Environmental DNA (eDNA) analysis is a key method in the AI4SH project for characterising soil biodiversity. Two schemas handle this data: edna_utility holds the method and workflow reference catalogues, and edna holds the observations.

Process files

File Schema Purpose
edna/edna_utility_v10_sql.json edna_utility Creates eDNA method and workflow reference tables
edna/edna_observation_v10_sql.json edna Creates eDNA observation tables

Schema: edna_utility

The edna_utility schema holds reference tables for the specific methods and reagents used in eDNA workflows. eDNA processing involves several distinct steps, each with its own catalogue:

Reference table Description
Extraction method Method for extracting DNA from a soil sample
Amplification (PCR) PCR amplification protocol
Purification method Clean-up of extracted or amplified DNA
Sequencing platform Sequencing technology used (e.g. Illumina, Nanopore)
Metabarcoding protocol Protocol for amplicon-based community profiling

Each reference table must be populated before eDNA observations can be entered.

Schema: edna

The edna schema stores actual eDNA observations. An eDNA observation in the AI4SH context typically represents a metabarcoding result: the detected presence, abundance, or diversity of taxa in a soil sample identified via DNA sequencing.
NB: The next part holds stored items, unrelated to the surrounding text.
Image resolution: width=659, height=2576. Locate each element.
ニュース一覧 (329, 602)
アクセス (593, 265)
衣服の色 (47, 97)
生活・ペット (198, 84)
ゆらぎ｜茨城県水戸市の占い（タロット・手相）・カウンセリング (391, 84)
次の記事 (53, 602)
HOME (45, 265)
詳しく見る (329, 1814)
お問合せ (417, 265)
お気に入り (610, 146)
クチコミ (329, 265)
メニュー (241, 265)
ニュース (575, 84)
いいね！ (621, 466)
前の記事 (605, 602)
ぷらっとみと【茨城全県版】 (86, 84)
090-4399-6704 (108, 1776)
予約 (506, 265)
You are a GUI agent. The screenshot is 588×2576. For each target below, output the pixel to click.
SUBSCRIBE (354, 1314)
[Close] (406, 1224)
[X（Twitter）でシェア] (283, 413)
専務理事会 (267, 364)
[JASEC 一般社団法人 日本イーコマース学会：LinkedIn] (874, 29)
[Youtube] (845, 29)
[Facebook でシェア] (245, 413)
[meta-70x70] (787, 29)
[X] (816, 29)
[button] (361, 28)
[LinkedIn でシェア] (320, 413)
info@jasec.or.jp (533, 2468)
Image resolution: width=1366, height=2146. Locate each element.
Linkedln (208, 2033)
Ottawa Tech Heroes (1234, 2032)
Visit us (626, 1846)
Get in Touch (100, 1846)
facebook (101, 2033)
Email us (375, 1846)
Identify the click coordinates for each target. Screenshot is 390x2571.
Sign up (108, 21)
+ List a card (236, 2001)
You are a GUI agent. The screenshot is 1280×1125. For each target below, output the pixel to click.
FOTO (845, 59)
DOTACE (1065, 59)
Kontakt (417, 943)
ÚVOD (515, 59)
eDNA observations link back to:

  • The soil sample from which DNA was extracted (via observation schema infrastructure)
  • edna_utility reference records describing the extraction, amplification, and sequencing workflow
  • observation_utility.taxa for the detected organisms (using the Linnean classification hierarchy)

Relationship to other schemas

eDNA observations use the same sample infrastructure as physicochemical soil observations — the same sampling_log, sample, and campaign hierarchy applies. What differs is the analytical pipeline: instead of a chemical or spectral measurement, the result is a sequence-based taxon detection. The edna_utility schema captures the specific reagents and protocols of that pipeline in a structured, queryable form.

This design allows combining eDNA biodiversity results with physicochemical soil properties from the same sample, which is a core analytical goal of the AI4SH project.